The paper selected the classification results of the adjusted box plot (
Figure 2). The regression equations were available. Therefore, in Equation (3),
a1i = 1118.123,
a2i = 1777.533,
a3i = 2684.094,
a4i = 4586.383,
a5i = 6641.906, and
a6i = 8910.301.
Figure 3 shows the distribution of the estimated urban population (EP) and census urban population (CP) at the prefectural city level. The spatial pattern of the estimated population was the same as for the census population.

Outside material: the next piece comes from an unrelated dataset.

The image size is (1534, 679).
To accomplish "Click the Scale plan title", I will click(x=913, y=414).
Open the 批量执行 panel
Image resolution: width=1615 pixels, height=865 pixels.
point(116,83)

Table 3 shows the statistical results of the number and percentage of the prefectural cities with different population sizes and density grades. As for the population size, the blue area with an urban population of less than 100,000 covered five cities; the cyan area with an urban population of 100,000–500,000 covered 36 cities; the green area with an urban population of 500,000–1 million covered 73 cities; the yellow area with an urban population of 1–2 million covered 112 cities; the orange area with an urban population of 2–5 million covered 94 cities; and the red area with an urban population larger than 5 million covered 24 cities. There is the largest difference between EP and CP in grade (2000, 5000] (orange color), while smallest difference in grade (1000, 2000] (yellow color). As for population density, the 13 cities with a population density larger than 1000 persons/km
2 (red) were mainly distributed in the areas of Beijing–Tianjin, Shanghai, and Guangzhou–Shenzhen. The 84 cities with a population density smaller than 50 persons/km
2 (blue) were mainly distributed in western China. The cities with a high population density were mostly distributed in the eastern coastal region of China. The difference between the EP and CP was smaller in the green and orange areas while larger in the blue areas.
3.2. Discussion
The total estimated urban population was 7.03 million, while census urban population was 6.70 million. The overall relative error was 4.9%. In order to evaluate the results, the estimated population was compared with the census population for each city.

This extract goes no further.